I weaved in an out of traffic listening to my friend. Every Tuesday we hit a local coffee shop and try to make a dent in our writing aspirations. I changed lanes and focused back on what she was saying. During the last week she had run into two strangers that needed help—a homeless lady who she took to lunch and a young woman who was locked out of her car.
“I usually don’t interact with strangers so much,” my friend said, “but I really felt the Holy Spirit prompting me to help them.”
I listened to my friend with mixed emotions. I knew I should be glad that God was working through her, but insecurity cluttered my heart. Her success felt like my failure.
Photo courtesy of Luke Pamer via unsplash.com
Unlike my friend, I am not an extrovert. I dislike socially awkward situations and talking to strangers. Hearing how Jesus worked through my friend made me feel like a failure. After all, when was the last time I took a homeless woman to lunch?
Being a perfectionist, I frequently slip into comparing myself to other people. When I do, I find without fail that they are more than me. More extroverted. More bold. More eloquent. More sacrificial. More talented. More compassionate. And, I start to wonder: Can God use me, too?

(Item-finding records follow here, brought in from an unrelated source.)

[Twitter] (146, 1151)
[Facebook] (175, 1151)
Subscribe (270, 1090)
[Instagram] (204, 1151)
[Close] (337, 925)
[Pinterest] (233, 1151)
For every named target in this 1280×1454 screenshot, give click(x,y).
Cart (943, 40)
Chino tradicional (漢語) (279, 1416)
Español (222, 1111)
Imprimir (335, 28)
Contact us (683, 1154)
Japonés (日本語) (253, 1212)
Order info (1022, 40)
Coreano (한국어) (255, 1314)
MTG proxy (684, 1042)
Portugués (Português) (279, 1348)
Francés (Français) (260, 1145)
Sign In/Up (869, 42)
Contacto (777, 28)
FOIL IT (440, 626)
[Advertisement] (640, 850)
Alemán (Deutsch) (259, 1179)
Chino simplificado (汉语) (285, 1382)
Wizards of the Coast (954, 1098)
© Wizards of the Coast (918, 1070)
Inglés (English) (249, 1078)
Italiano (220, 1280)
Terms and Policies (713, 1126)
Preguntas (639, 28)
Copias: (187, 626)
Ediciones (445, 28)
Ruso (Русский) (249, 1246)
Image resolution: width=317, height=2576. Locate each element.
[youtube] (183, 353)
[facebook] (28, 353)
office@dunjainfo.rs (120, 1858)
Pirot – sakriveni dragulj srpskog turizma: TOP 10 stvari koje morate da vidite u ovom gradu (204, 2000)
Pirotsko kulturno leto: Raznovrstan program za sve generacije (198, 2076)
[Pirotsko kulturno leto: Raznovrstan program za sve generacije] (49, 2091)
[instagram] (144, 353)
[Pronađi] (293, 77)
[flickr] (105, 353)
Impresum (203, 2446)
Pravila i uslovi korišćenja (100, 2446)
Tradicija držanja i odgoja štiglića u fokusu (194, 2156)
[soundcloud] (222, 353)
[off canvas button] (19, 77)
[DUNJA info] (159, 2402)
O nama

I know that he want to use me, but what if my imperfections get in the way?
Sometimes, I need to remember the story of Sampson. If anyone could mess themselves up too much for God to use, it’d be him. Sampson plunged himself into lying, murder, and arson–not to mention his frequent visits to a prostitute.
God still used him.
Sampson’s story reminds me that God works through imperfect people. If the Holy Spirit can use Sampson—with his flagrant disregard for God—he can handle my weaknesses and sin. He may not use me in the same way he’s using you, but that’s the beauty of it. So, let’s stop worrying about our spiritual insecurities and start trusting the God of Sampson.